23 Quando José chegou onde estavam os seus irmãos, eles arrancaram-lhe a sua túnica especial. Mas, logo que José chegou a seus irmãos, despiram-no da túnica, a túnica talar de mangas compridas que trazia,
24 Logo o agarraram e o atiraram para dentro do poço. O poço estava vazio e sem nenhuma água. e o jogaram na cisterna. A cisterna estava vazia, sem água.
25 Então os seus irmãos se sentaram para comer e viram um grupo de ismaelitas que vinha de Gileade. Os seus camelos traziam especiarias, bálsamo e mirra que levavam para o Egito. Depois sentaram-se para comer. Levantando os olhos, viram que uma caravana de ismaelitas vinha de Gileade. Seus camelos traziam especiarias, bálsamo e mirra, que levavam para o Egito.
26 Judá disse então aos seus irmãos: — Que vamos ganhar se matarmos e escondermos o corpo do nosso irmão? Então Judá disse aos irmãos: — O que vamos ganhar se matarmos o nosso irmão e depois escondermos a sua morte?
27 É melhor vendê-lo aos ismaelitas. Não lhe façamos nenhum mal, pois é nosso irmão e temos o mesmo sangue. E todos os irmãos concordaram. Venham, vamos vendê-lo aos ismaelitas. Não lhe façamos mal, pois é nosso irmão, é do nosso sangue. Seus irmãos concordaram.
28 Quando os negociantes midianitas passaram por ali, eles tiraram José do poço e o venderam por vinte moedas de prata aos ismaelitas, os quais o levaram para o Egito. E, quando os mercadores midianitas passaram, os irmãos de José o tiraram da cisterna e o venderam aos ismaelitas por vinte moedas de prata. E os ismaelitas levaram José para o Egito.
29 Quando Rúben regressou ao poço e viu que José já não estava lá, rasgou a sua roupa em sinal de tristeza. Quando Rúben voltou à cisterna, eis que José não estava nela; então rasgou as suas roupas.
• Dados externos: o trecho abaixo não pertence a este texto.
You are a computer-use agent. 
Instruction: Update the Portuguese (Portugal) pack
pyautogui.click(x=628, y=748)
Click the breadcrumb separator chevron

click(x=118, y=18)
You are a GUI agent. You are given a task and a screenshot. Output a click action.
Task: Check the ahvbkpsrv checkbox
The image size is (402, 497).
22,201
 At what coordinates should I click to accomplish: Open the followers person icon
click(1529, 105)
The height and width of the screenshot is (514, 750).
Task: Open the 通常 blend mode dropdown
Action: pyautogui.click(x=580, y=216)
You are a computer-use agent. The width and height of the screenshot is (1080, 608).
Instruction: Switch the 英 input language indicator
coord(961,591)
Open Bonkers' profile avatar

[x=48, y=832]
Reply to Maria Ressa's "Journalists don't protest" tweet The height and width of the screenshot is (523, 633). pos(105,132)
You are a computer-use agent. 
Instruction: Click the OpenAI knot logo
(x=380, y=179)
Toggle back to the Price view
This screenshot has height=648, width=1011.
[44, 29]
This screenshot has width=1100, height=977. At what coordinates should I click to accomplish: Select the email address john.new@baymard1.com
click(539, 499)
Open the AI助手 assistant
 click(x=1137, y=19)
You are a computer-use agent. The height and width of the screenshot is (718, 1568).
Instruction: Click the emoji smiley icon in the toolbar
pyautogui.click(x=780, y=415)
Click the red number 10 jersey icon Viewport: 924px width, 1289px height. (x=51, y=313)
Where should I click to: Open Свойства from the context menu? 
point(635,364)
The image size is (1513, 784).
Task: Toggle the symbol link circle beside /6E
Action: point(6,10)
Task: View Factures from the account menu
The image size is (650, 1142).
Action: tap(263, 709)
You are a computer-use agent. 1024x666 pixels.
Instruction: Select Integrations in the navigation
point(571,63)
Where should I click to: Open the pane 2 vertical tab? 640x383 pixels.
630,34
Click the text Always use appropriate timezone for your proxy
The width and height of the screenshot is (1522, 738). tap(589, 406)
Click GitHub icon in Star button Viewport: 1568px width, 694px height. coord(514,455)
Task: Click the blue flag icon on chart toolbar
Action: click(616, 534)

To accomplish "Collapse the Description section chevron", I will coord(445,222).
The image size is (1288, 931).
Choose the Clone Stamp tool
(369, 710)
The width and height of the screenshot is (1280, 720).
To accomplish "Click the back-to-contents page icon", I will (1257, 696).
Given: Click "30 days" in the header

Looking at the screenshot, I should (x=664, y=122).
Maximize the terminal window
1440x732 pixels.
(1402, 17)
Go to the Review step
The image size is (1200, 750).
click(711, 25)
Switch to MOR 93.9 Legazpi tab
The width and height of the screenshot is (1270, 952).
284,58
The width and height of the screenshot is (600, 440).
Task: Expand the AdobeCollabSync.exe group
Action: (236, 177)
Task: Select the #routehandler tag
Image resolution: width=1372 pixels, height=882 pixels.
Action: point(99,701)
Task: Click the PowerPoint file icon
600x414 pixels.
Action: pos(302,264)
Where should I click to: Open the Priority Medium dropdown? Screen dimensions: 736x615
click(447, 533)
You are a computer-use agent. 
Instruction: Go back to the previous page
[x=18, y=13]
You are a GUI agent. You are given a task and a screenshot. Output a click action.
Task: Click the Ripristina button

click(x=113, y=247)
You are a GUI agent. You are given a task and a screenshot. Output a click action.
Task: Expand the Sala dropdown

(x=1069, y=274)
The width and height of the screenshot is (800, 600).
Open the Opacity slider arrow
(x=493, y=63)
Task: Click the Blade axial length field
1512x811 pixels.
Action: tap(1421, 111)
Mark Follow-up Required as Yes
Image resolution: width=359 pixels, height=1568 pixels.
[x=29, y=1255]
30 Depois voltou para junto dos seus irmãos e disse: — O jovem já não está lá! Para onde é que vou agora? E, voltando aos seus irmãos, disse: — O rapaz não está mais lá! E agora, o que eu vou fazer?
31 Os irmãos então mataram um cabrito, pegaram a túnica de José e a mancharam com o sangue do cabrito. Então pegaram a túnica de José, mataram um bode e molharam a túnica no sangue.
32 Depois levaram aquela túnica ao seu pai e lhe disseram: — Encontramos isso. Veja se é a túnica do seu filho. E enviaram a túnica de mangas compridas ao pai com este recado: — Achamos isto. Veja se é ou não a túnica de seu filho.
33 Jacó reconheceu a túnica e disse: — Sim, é a túnica do meu filho. Ele deve ter sido devorado por um animal selvagem. Certamente José foi despedaçado. Ele a reconheceu e disse: — É a túnica de meu filho. Um animal selvagem o devorou. Certamente José foi despedaçado.
34 Então Jacó rasgou a sua roupa, se vestiu com roupa de luto e durante muito tempo esteve de luto pelo seu filho. Então Jacó rasgou as suas roupas, vestiu-se de pano de saco e lamentou o filho durante muitos dias.
35 Todos os seus filhos e filhas tentaram consolá-lo, mas ele recusava ser consolado e dizia: — Vou ficar de luto pelo meu filho até o dia que eu morrer. E continuou chorando pelo seu filho. Todos os seus filhos e todas as suas filhas vieram, para o consolar; ele, porém, recusou ser consolado e disse: — Chorando, descerei à sepultura para junto do meu filho. E continuou a chorar pelo filho.
36 Entretanto, os midianitas venderam José no Egito. Potifar, o capitão da guarda do faraó, foi quem o comprou. Enquanto isso, no Egito, os midianitas venderam José a Potifar, oficial de Faraó, comandante da guarda.